I’m leaning on a desk inside the delightfully urbane London bookshop Clerkenwell Tales, talking to tall lanky super intelligent Martin Rynja, Dutch owner of Gibson Square Books. I’ve only just been introduced to Martin, but it’s already a pretty intense conversation. We’re talking about how people who feel injustice can easily become trapped inside, and even consumed by, that feeling. The occasion is the book launch of Candace Allen’s ‘Soul Music, The Pulse of Race and Music’, a story, if you like, of one women’s successful attempt to punch through just such a potential emotional trap. Well done, Candace, I’m thinking, one more person who might easily have been ensnared in unending rounds of bitterness, guilt, and a whole host of other disagreeable emotional states has just made it to the other side. ‘Good for her’ you might be excused for concurring, ‘but big deal’.
Big deal indeed. I think it’s no exaggeration to say that Allen has made the crossing by writing the most interesting book to date on the subject of social music projects like El Sistema, Buskaid and the Al Kamandjâti music school, reinforcing the realisation that the really interesting music education projects may no longer be springing from the likes of London, Paris or New York, or even Moscow or Beijing, but from places like Caracas, Jo’burg and Ramallah. Our world is shifting, it really is, and boy does this book tell the story of that shift – warts and all – with passion, zeal and candour.
It’s not perfect, and in terms of page numbers (a mere 188) it’s notably slight, but at least it has voice, a big strong opinionated one, the sort that you can’t avoid even if you want to, a sort of low rumbling Jessie Norman trill but with politics and strong intelligence thrown in for good measure. The result is a polemic telling the double story of Allen’s own upbringing and the relationship she carved through and beyond it with music, dancing through various musical styles and at least four continents, and revealing a fascinating view onto the panoply of the best and worst of the world’s music industry. And all the way through, as she heads towards visceral descriptions of the lives and music of the children of Venezuela, South Africa and the West Bank, is the background and foreground and everywhere inbetween ground constant hum and chorus of race, and of how we treat each other through the distorted lens that race throws up at us. This is a book that will appeal and infuriate in equal and opposite measure.

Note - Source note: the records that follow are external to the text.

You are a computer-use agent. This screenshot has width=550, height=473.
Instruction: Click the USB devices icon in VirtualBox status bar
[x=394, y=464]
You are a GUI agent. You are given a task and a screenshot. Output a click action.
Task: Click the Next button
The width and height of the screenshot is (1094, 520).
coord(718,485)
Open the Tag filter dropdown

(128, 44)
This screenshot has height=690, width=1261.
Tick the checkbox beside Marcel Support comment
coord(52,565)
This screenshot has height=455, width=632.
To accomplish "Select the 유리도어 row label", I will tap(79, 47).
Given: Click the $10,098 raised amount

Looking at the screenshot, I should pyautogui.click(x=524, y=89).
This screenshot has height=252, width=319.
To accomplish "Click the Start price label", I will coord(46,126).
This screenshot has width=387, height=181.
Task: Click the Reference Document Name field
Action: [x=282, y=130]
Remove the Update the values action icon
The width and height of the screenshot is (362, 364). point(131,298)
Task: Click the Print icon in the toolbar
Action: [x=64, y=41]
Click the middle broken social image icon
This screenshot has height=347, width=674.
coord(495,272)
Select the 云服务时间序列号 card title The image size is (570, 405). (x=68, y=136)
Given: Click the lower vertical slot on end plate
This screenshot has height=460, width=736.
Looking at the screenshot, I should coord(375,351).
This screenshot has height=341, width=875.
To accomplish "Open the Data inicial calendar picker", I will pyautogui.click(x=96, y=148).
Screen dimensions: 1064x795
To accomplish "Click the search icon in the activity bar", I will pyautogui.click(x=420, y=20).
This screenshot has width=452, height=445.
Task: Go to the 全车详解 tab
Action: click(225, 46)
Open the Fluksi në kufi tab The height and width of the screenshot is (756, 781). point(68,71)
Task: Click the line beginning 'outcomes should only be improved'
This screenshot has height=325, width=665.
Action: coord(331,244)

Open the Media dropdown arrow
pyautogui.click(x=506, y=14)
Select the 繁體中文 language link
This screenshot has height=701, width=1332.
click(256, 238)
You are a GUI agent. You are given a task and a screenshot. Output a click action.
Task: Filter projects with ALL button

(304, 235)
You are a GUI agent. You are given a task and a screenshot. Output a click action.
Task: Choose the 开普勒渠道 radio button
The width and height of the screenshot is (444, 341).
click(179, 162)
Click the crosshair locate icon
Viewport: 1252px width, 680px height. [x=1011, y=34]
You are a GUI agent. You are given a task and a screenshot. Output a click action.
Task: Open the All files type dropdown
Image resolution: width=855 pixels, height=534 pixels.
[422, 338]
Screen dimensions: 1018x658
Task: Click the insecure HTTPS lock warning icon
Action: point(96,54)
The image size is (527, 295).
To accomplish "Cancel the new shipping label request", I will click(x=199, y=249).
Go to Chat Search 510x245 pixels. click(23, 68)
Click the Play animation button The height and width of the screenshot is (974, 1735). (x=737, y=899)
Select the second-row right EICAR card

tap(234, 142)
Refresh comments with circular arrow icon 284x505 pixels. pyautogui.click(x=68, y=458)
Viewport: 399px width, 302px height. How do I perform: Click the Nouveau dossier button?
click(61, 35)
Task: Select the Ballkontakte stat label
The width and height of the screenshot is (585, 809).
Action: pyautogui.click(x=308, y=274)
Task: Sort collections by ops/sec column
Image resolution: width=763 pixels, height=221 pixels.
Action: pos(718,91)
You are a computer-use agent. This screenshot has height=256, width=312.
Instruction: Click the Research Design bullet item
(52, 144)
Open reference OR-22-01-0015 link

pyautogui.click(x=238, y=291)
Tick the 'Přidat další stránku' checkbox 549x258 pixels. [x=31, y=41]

I turn from my conversation with the gracious Martin Rynja, and survey the room. I guess book launches are a bit like politics: like leaders, you get the guests you deserve. This lot have a real eclectic fascination about them. There is Chi chi Nwanoku, bass player extraordinaire, and here is an Irish film maker whose name I can no longer conjure, even though he wrote it in my crackberry at some point in the evening last night and I feel sure that we have business to continue. There is lovely composer Shirley Thompson, and as I go outside I am waylaid in a fascinating and stimulating series of conversations with Martin Campbell-White, and with the Iranian owner of openvizor, Abbas Nokhasteh, and a man whose father, it turns out, was a peer of mine in the National Youth Orchestra of Great Britain in the 1960s. How time flies.
The man (not his father) is called Simon Hewitt Jones, and I see the next morning that he has written some comments about the book on no less (or perhaps I mean no more) a platform, than Facebook. “Just speedread in one sitting ‘Soul Music’ by Candace Allen.” he breathlessly posts. “Amazing wordcraft, highly personal inter-cultural perspective, devastating throwaway insights into everything that’s wrong with certain cultures, inspiring throwaway insights into everything that’s right with how the generation younger than mine is using musical culture to inspire hope.”
This, it seems to me, says it all. So enough of this. Just go buy it. Whether you like it or not, I can be sure in telling you it will do you good.